- Interactive map of Marias River State Park and Wildlife Management Area
- Location: Toole County, Montana, United States
- Coordinates: 48°25′33″N 111°58′58″W﻿ / ﻿48.425709°N 111.982779°W
- Area: 5,845 acres (23.65 km^{2})
- Designation: Montana State Parks
- Established: May 1, 2009
- Governing body: Montana Department of Fish, Wildlife and Parks

= Marias River State Park =

Montana state park and wildlife area

Marias River State Park is a 5845 acre property in Toole County, Montana, United States, established May 1, 2009. The site includes an undeveloped 14 mi stretch of the Marias River, as well as sagebrush grassland and short grass prairie habitats in the uplands, consisting of a combination of Montana state park, and wildlife management area. One of the largest undeveloped stretches of river in the area, the Marias River is undisturbed by power lines, structures, or visibly irrigated land.

== History ==
Meriwether Lewis and his crew fled across the property in July 1806 after a fight with a band of Blackfeet warriors.

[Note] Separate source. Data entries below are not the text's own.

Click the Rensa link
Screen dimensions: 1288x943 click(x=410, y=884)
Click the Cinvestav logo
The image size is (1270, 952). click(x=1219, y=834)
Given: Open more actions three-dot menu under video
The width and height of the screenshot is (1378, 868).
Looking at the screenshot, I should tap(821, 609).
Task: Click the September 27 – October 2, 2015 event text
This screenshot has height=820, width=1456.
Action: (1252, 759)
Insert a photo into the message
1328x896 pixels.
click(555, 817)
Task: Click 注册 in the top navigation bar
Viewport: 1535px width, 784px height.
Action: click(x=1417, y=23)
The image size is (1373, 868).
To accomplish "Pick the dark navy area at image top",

Charlie Lincoln previously owned the land which was known as the Lincoln Ranch. When Lincoln died, he left his ranch to the Catholic Diocese of Montana to give FWP the first right of refusal if the diocese decided to sell the land. The ranch was apraised at $7.38 million, with the FWP Commission and the state Land Board have approved the purchase price of $7.6 million. Most of the money for the acquisition comes from the Habitat Montana Program, which uses hunting license fees to conserve critical wildlife habitat through acquisitions and conservation easements. The remainder was funded by the Governor's Access Montana Initiative.

== Geography and wildlife ==
The park contains oxbow wetlands, sagebrush grasslands, and a river bottom cottonwood gallery. The park includes a wide range of habitats for waterfowl, mule deer, white-tailed deer, pheasants, Hungarian partridge, sharp-tailed grouse, raptors, and songbirds. The land likely also contains many wildlife species in greatest need of conservation, such as olive-sided flycatchers, snapping turtles, and spotted bats. The river holds burbot, northern pike, yellow perch, channel catfish, and walleye year-round. In the cooler months, there are also trout.

There is hunting and fishing access in the appropriate season and with the appropriate licenses.